Ministro do STF afirma que não aceita negociações comprometidas e ganha reforço de segurança

Na Segunda Turma do STF, ministro responde a críticas de Gilmar Mendes e detalha proposta rejeitada de acordo. Magistrado recebe proteção reforçada.
Mendonça rejeita delação seletiva na Segunda Turma do STF
O ministro André Mendonça afastou propostas de negociação comprometida durante discussão sobre a manutenção da prisão de parentes do ex-banqueiro Daniel Vorcaro, reafirmando sua postura de independência na magistratura.
Na sessão desta terça-feira (16) da Segunda Turma do Supremo Tribunal Federal, Mendonça respondeu diretamente às observações críticas do ministro Gilmar Mendes, que apontava preocupações sobre o uso de prisões como ferramenta para obtenção de delações. O magistrado detalhou o episódio específico em que recusou uma abordagem alternativa da defesa.
Proposta rejeitada de colaboração seletiva
Mendonça revelou durante a sessão que recebeu uma proposição por intermédio de advogado da defesa. Segundo o ministro, a tentativa buscava uma chamada “delação seletiva”, que ele considerou inadequada e recusou categoricamente. Sua declaração foi contundente: “Chegou uma proposta por um advogado. Perderam o pudor. Queriam fazer uma delação seletiva. Na minha cara. Eu disse: não faço questão de delação. Agora, delação seletiva, comigo, não”.
O magistrado complementou seu posicionamento explicando que não apenas rejeitou a proposta inicial, mas também não quis acessar os termos apresentados. Para Mendonça, existe um padrão observável de atuação articulada com objetivo de criar “vício” nos processos.
Vigilância sobre manobras processuais
Mendonça enfatizou estar atento aos movimentos estratégicos ocorridos no âmbito da ação. Sua declaração indica percepção de um sistema organizado buscando comprometer a integridade do julgamento: “Há uma perspectiva de que certos setores atuam para criar um vício. Tudo o que querem é criar um vício. Há um sistema articulado para isso. Eu não sou cego. Estou acompanhando e assistindo os movimentos”.
Esta afirmação contextualiza o ambiente de pressão sob o qual Mendonça trabalha como relator de processos sensíveis, particularmente o caso Master, que envolve questões de grande relevância política e social.
Incremento na estrutura de proteção do magistrado
Anterior à sessão desta terça, o ministro ganhou reforço significativo em seu esquema de segurança. A decisão pela ampliação da proteção baseou-se em avaliações internas da Corte identificando elevação do risco à integridade física de Mendonça. O aumento de ameaças é atribuído ao seu trabalho na relatoria do caso Master.
Além deste processo de maior repercussão, Mendonça também coordena investigação sobre fraudes em descontos concedidos a aposentados e pensionistas do Instituto Nacional de Seguro Social, outro tema que mobiliza atenção nacional significativa.
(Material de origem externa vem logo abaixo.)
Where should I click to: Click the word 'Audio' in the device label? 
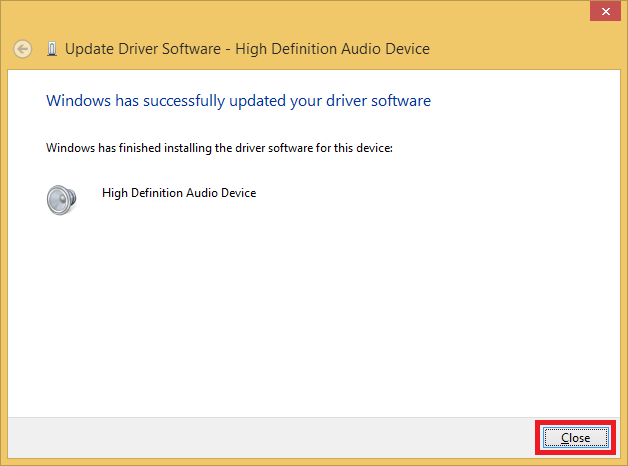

Proteção integral nas múltiplas atividades
A estrutura de segurança reforçada acompanha Mendonça em todas as suas atividades profissionais. O magistrado mantém ocupações como professor, fundador de instituto jurídico e pastor, envolvendo compromissos acadêmicos e religiosos regulares. Em cada um destes espaços, agentes de proteção designados pela Corte o acompanham, incluindo servidores disfarçados durante suas pregações.
Esta medida revela a dimensão do cenário que envolve os trabalhos de Mendonça na magistratura, ultrapassando as dependências do tribunal e afetando sua vida pública em diferentes contextos. A necessidade de proteção contínua sublinha as tensões políticas e institucionais que circundam casos de elevada complexidade sob seu julgamento.